● Work task
Copy the data that follows exactly, and include none of its images.

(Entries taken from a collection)
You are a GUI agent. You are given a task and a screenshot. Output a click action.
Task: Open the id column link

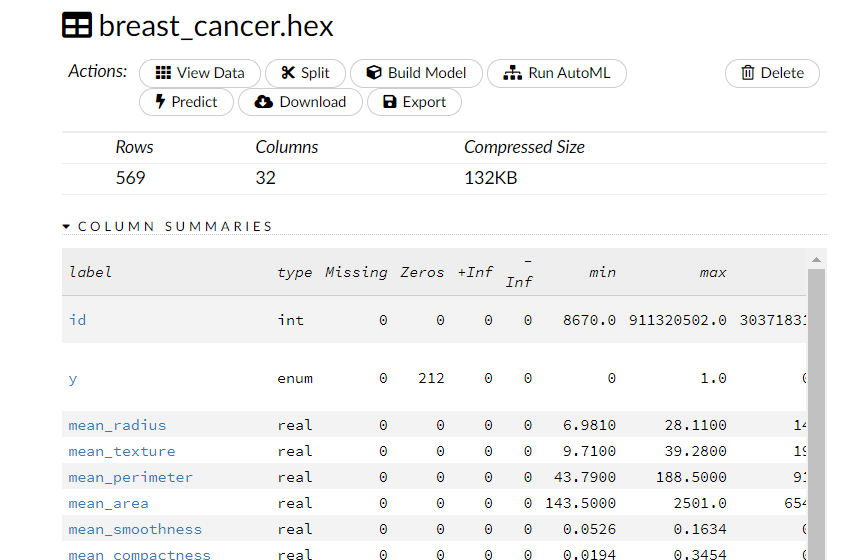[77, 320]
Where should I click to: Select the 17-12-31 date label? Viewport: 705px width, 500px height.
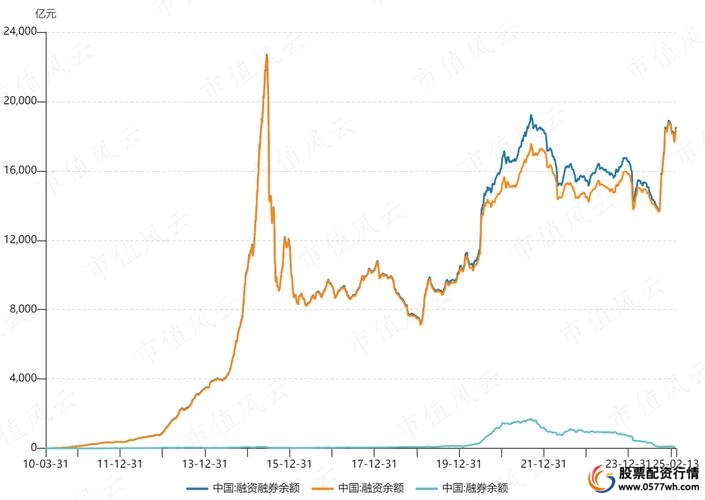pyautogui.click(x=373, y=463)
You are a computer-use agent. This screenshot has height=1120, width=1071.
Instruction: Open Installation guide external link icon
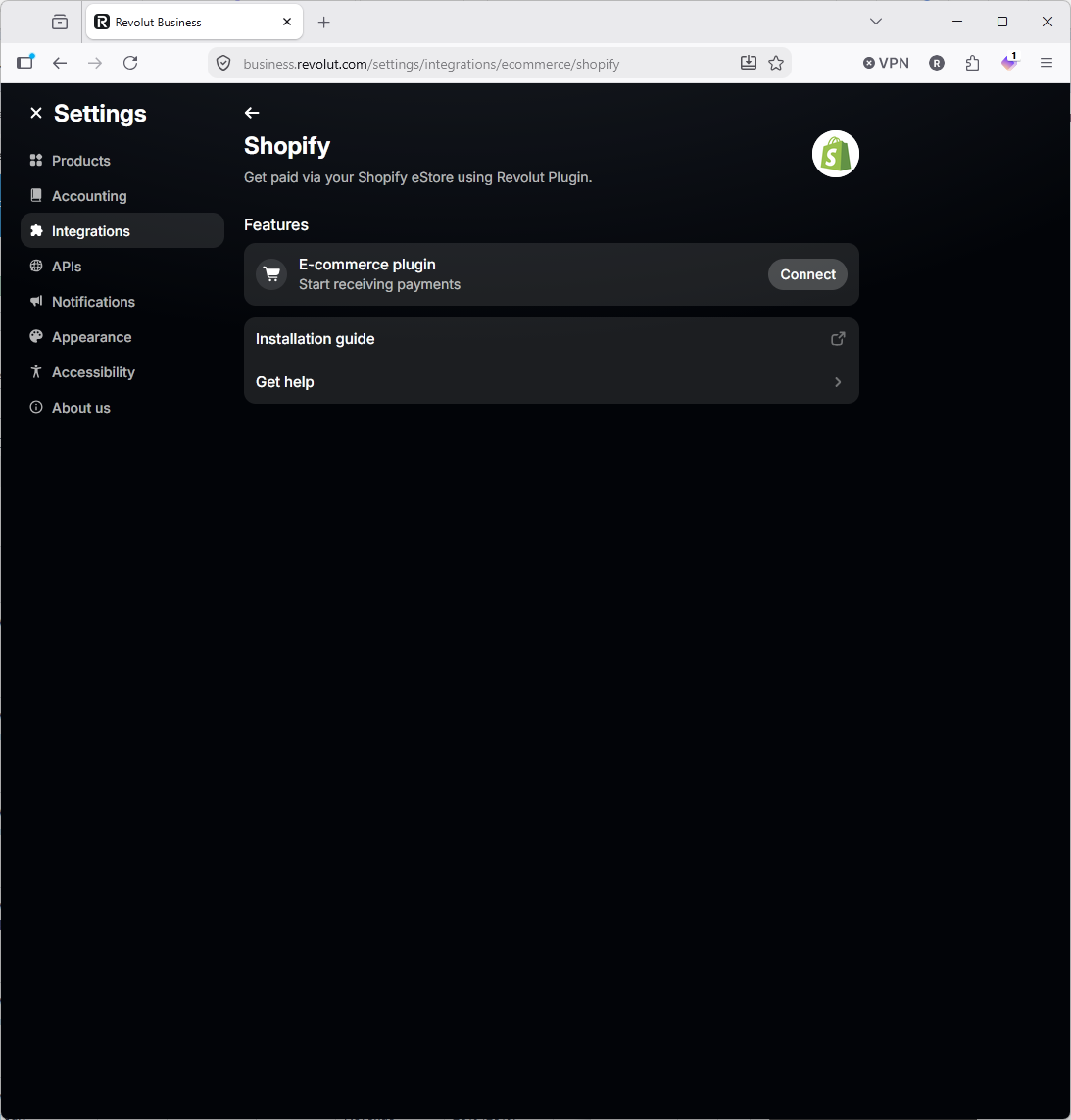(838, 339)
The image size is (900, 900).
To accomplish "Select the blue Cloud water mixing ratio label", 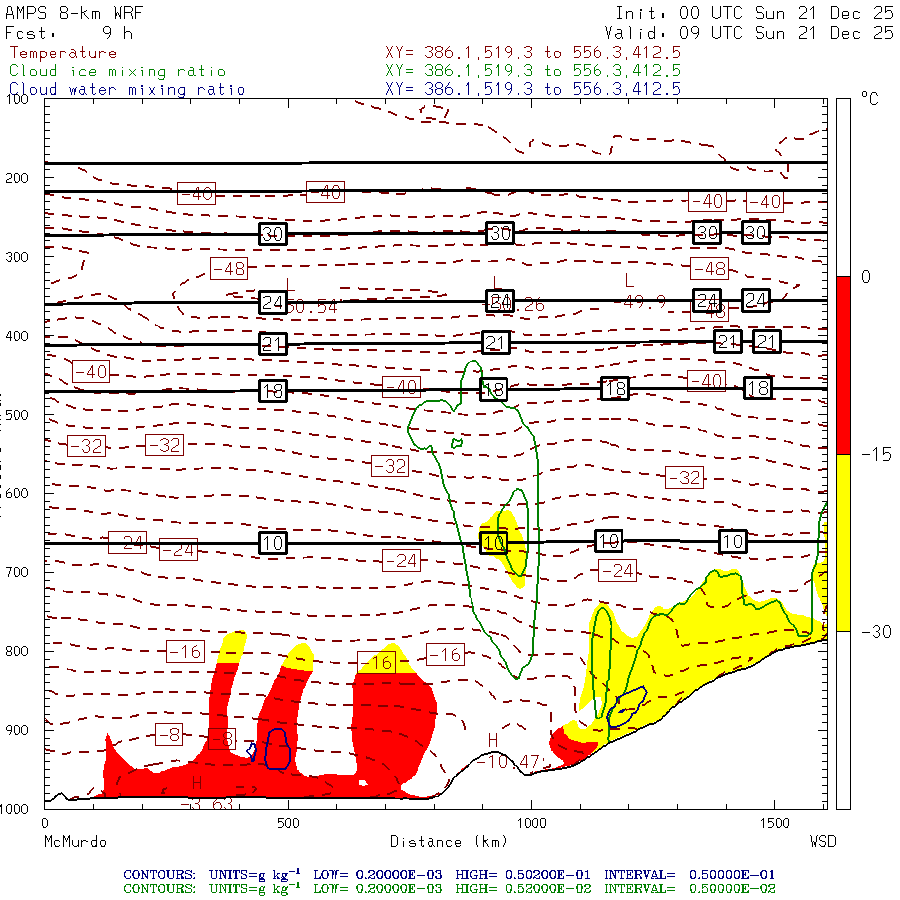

● Result below
You are a GUI agent. You are given a task and a screenshot. Output a click action.
Task: Open the id column link

[77, 320]
Where should I click to: Select the 17-12-31 date label? Viewport: 705px width, 500px height.
pyautogui.click(x=373, y=463)
You are a computer-use agent. This screenshot has height=1120, width=1071.
Instruction: Open Installation guide external link icon
(838, 339)
The image size is (900, 900).
To accomplish "Select the blue Cloud water mixing ratio label", 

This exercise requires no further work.